Item-finding records:
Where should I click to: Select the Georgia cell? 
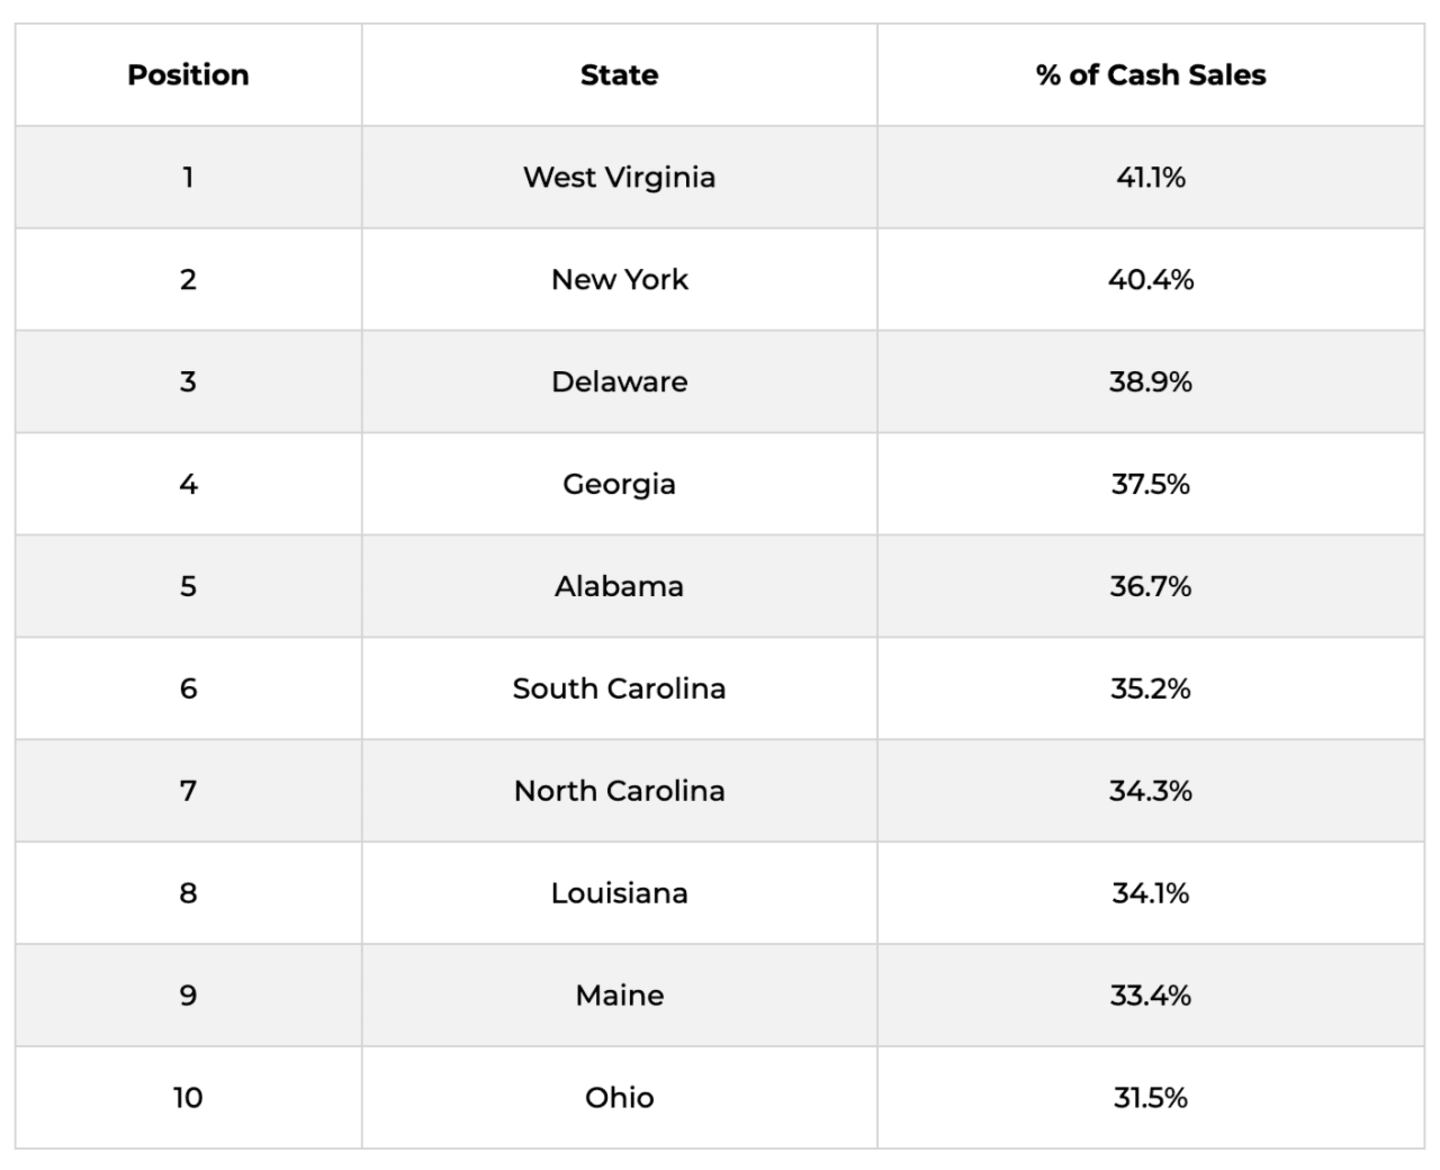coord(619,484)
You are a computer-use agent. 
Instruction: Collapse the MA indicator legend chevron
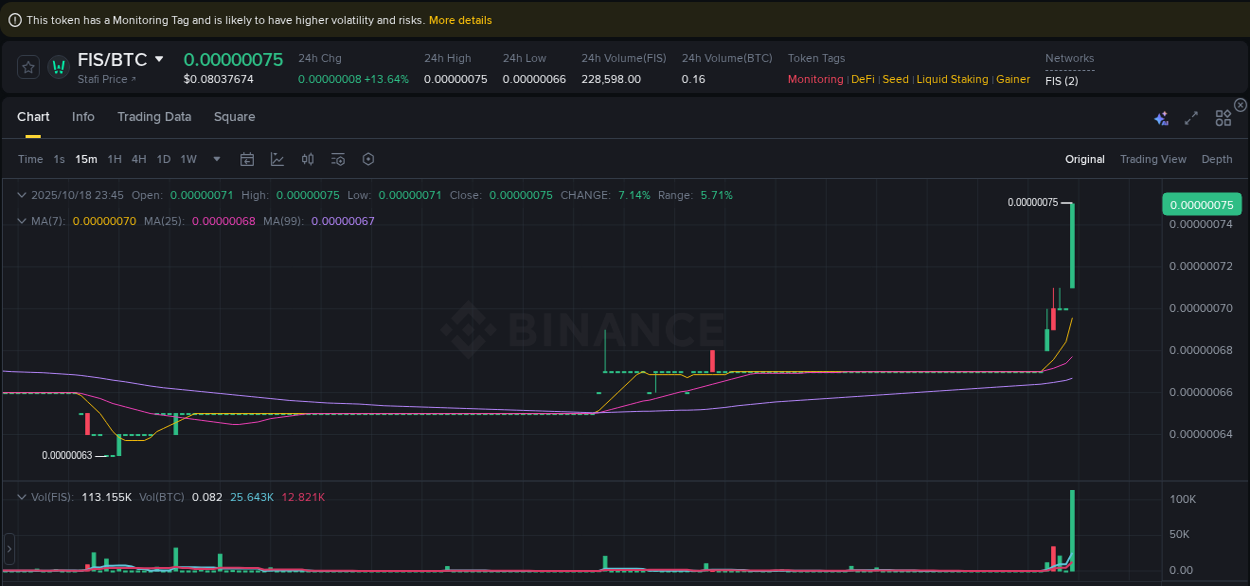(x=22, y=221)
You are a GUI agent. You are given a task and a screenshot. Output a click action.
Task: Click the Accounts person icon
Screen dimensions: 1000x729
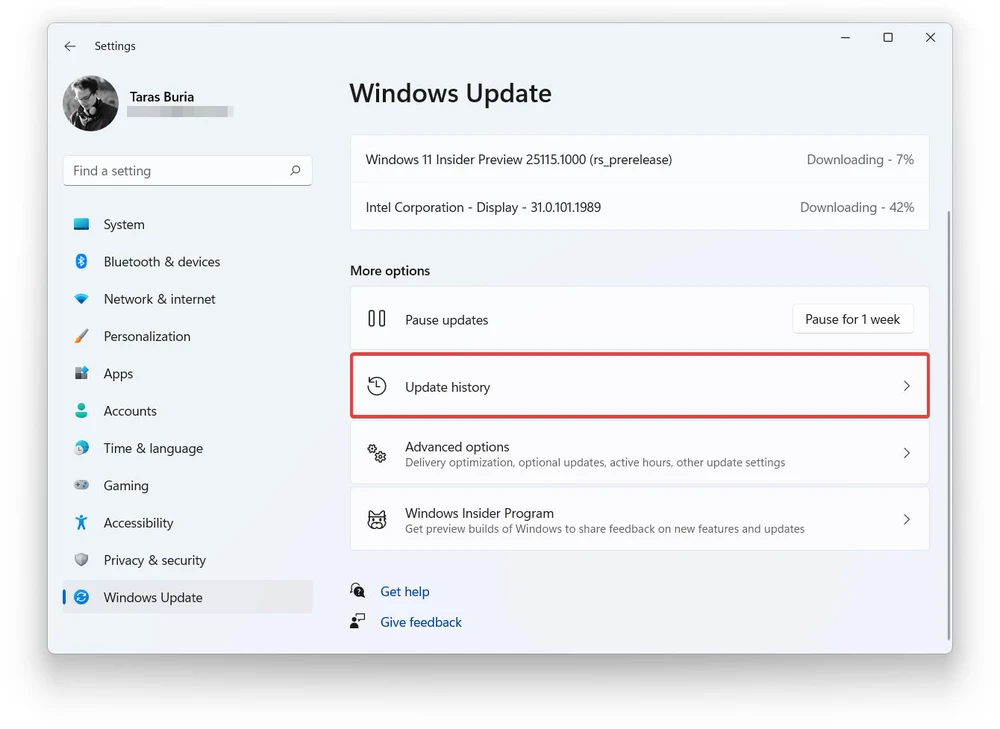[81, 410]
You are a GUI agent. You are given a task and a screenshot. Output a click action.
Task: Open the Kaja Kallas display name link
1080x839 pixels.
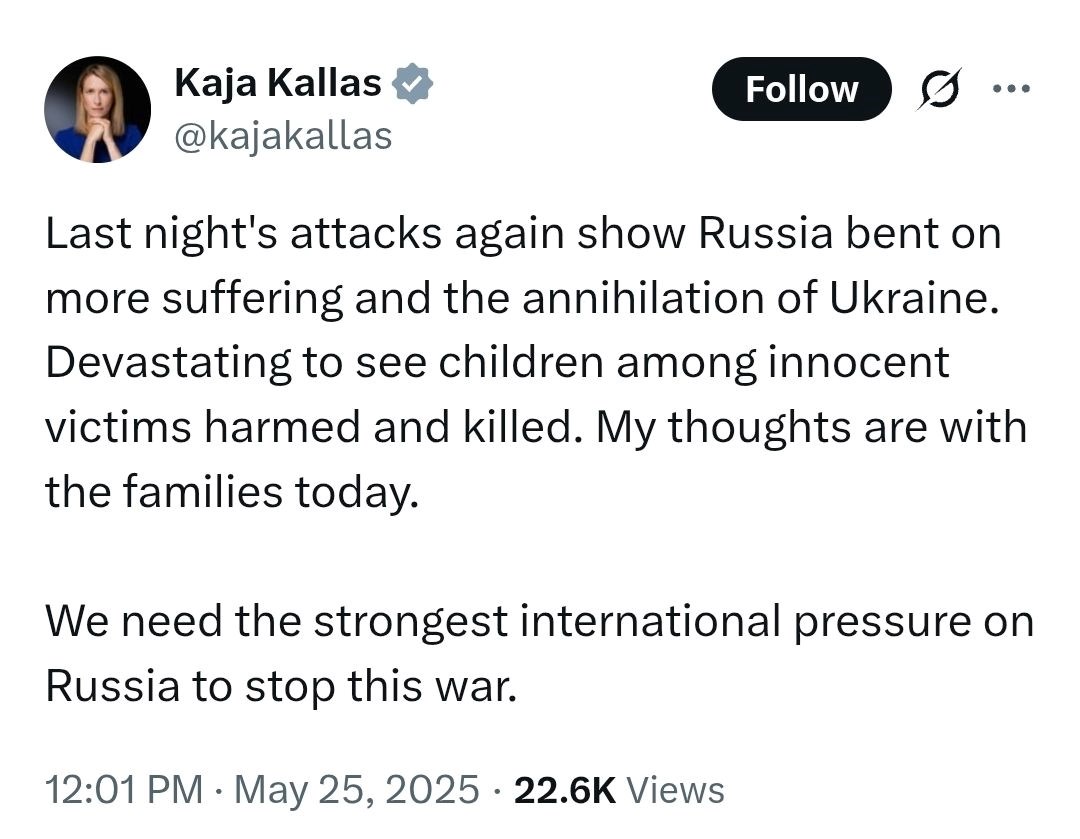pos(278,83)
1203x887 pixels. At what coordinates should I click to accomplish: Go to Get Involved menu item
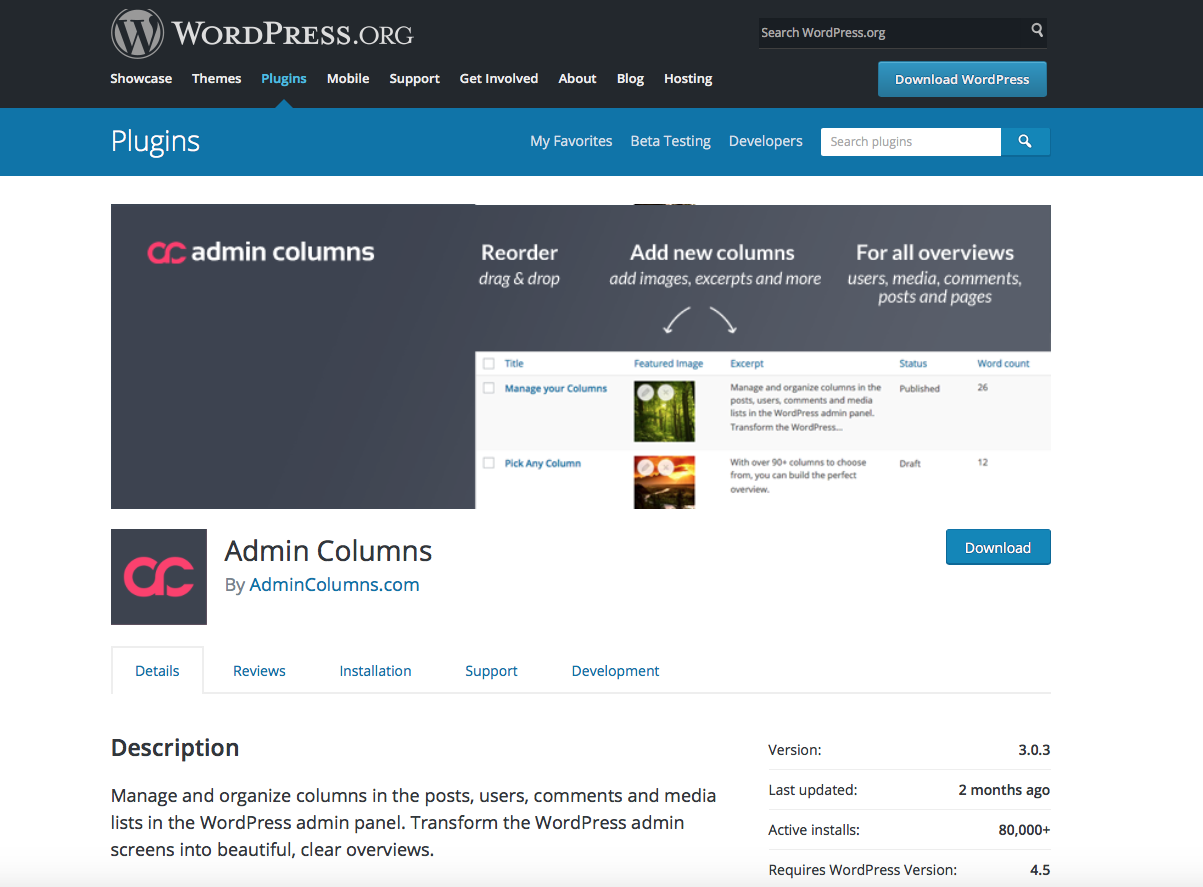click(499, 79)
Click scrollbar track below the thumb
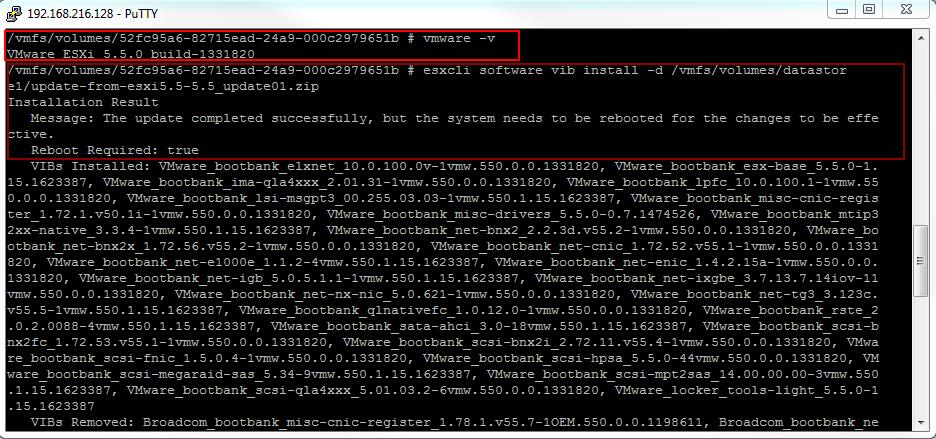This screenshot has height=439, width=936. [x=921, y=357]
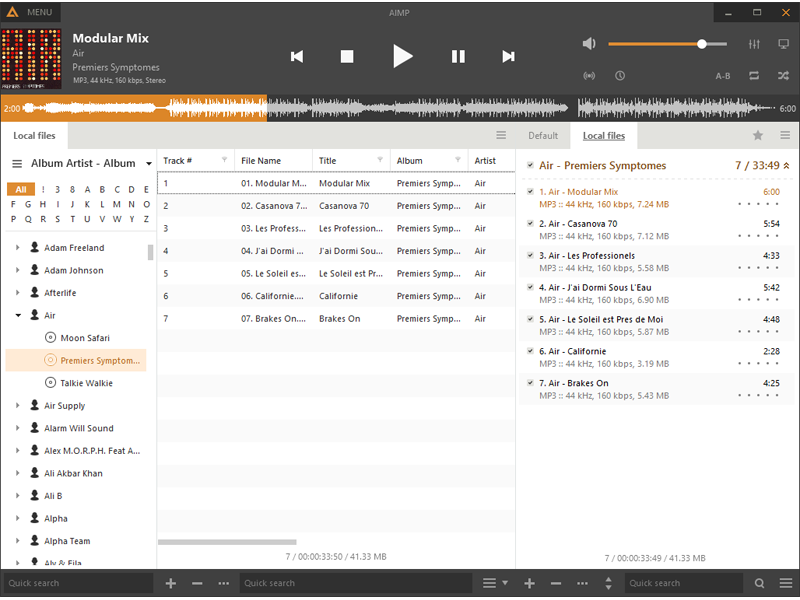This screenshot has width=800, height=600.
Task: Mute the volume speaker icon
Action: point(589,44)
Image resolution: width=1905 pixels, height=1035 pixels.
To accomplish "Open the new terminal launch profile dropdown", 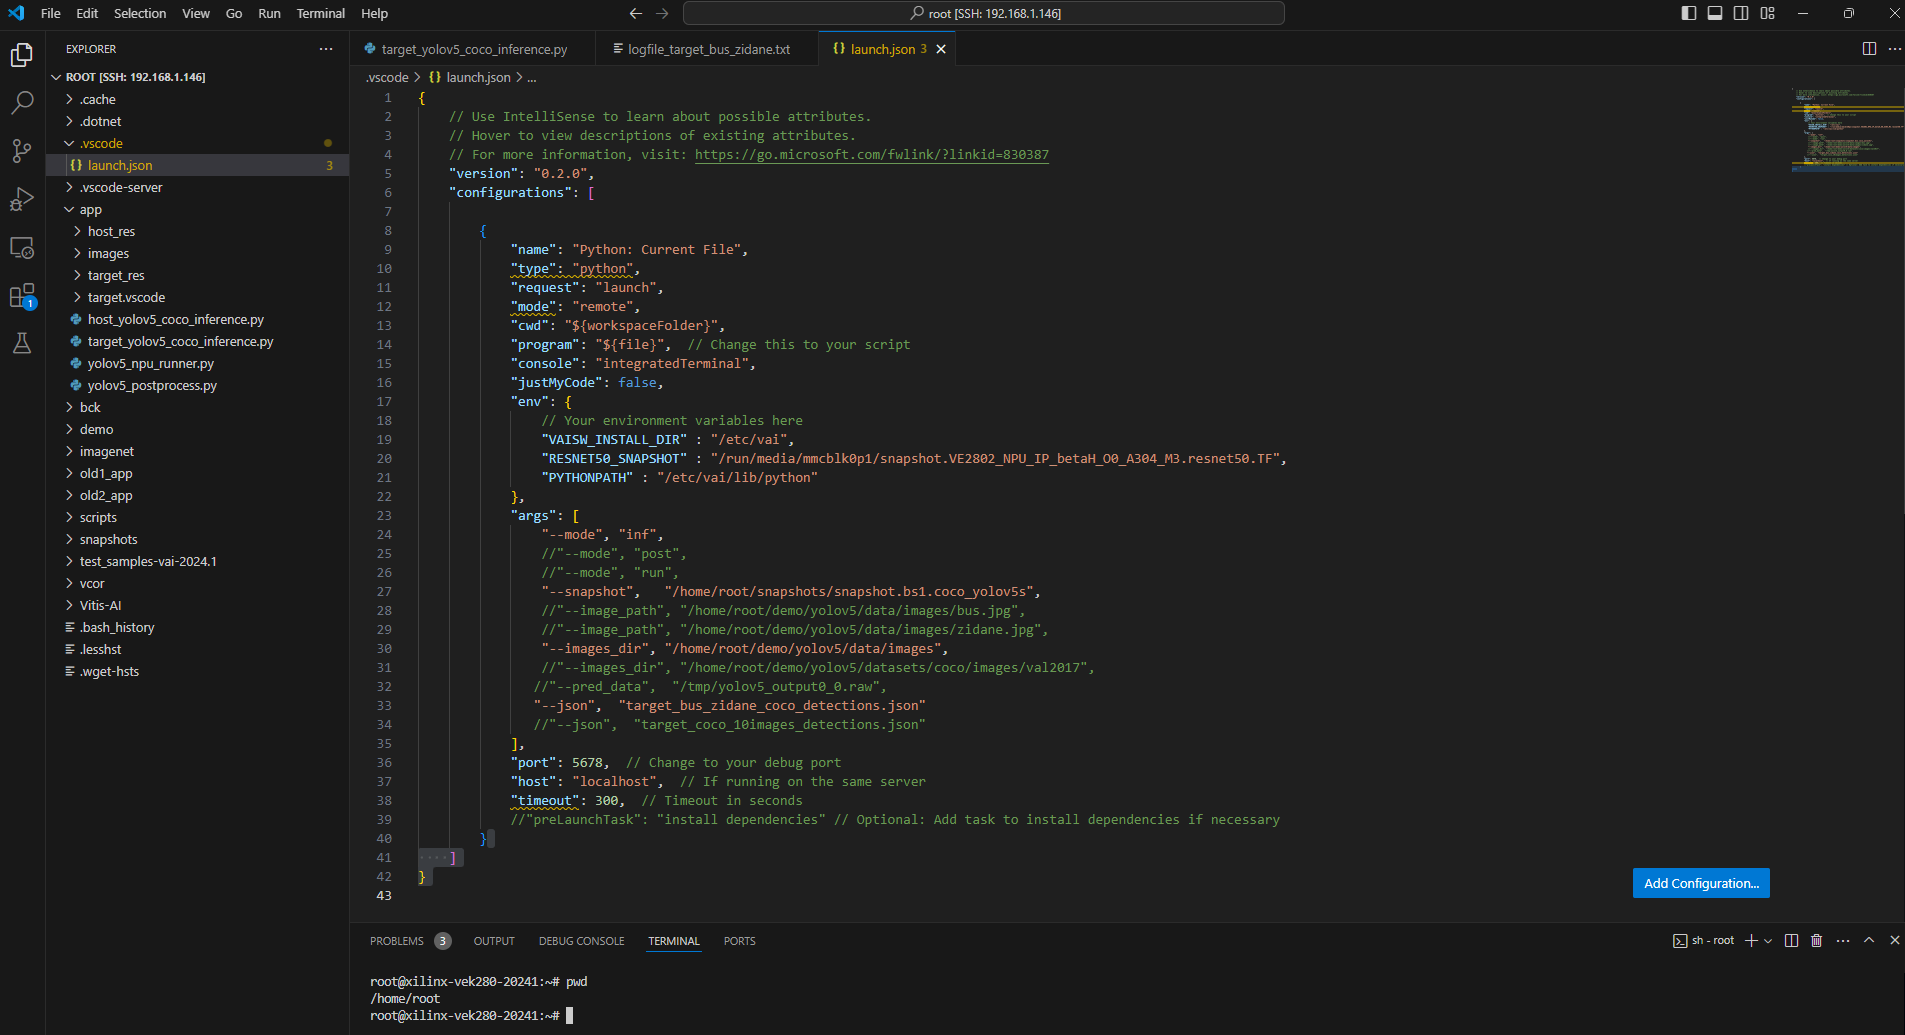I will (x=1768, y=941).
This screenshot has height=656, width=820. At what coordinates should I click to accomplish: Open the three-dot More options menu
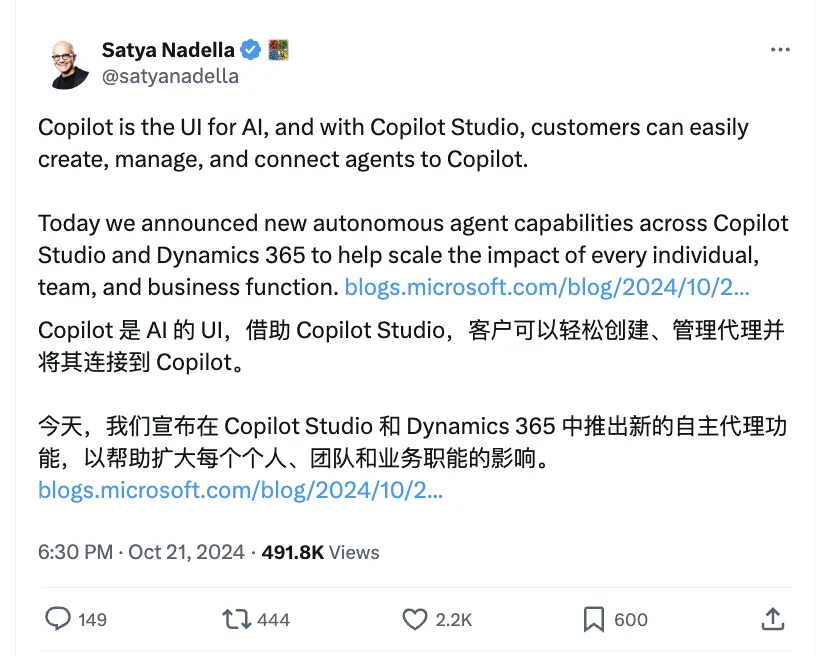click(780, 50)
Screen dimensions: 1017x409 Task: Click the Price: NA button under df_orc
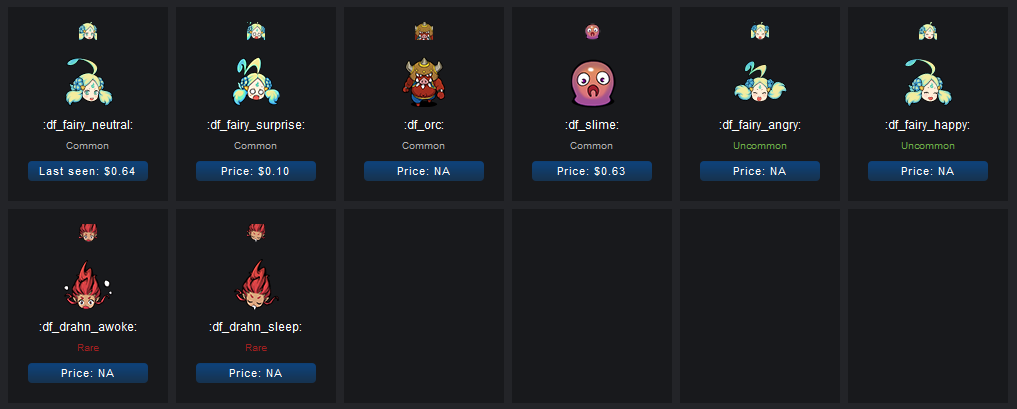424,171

> _TASK OBJECTIVE_: Update the records from the line containing "Screen dimensions: 1017x409" through the end of the records, replacing "button" with "tab" and leaving everything else unchanged. Omit the pictures from your answer.

> _RESPONSE TO THIS TASK_:
Screen dimensions: 1017x409 Task: Click the Price: NA tab under df_orc
424,171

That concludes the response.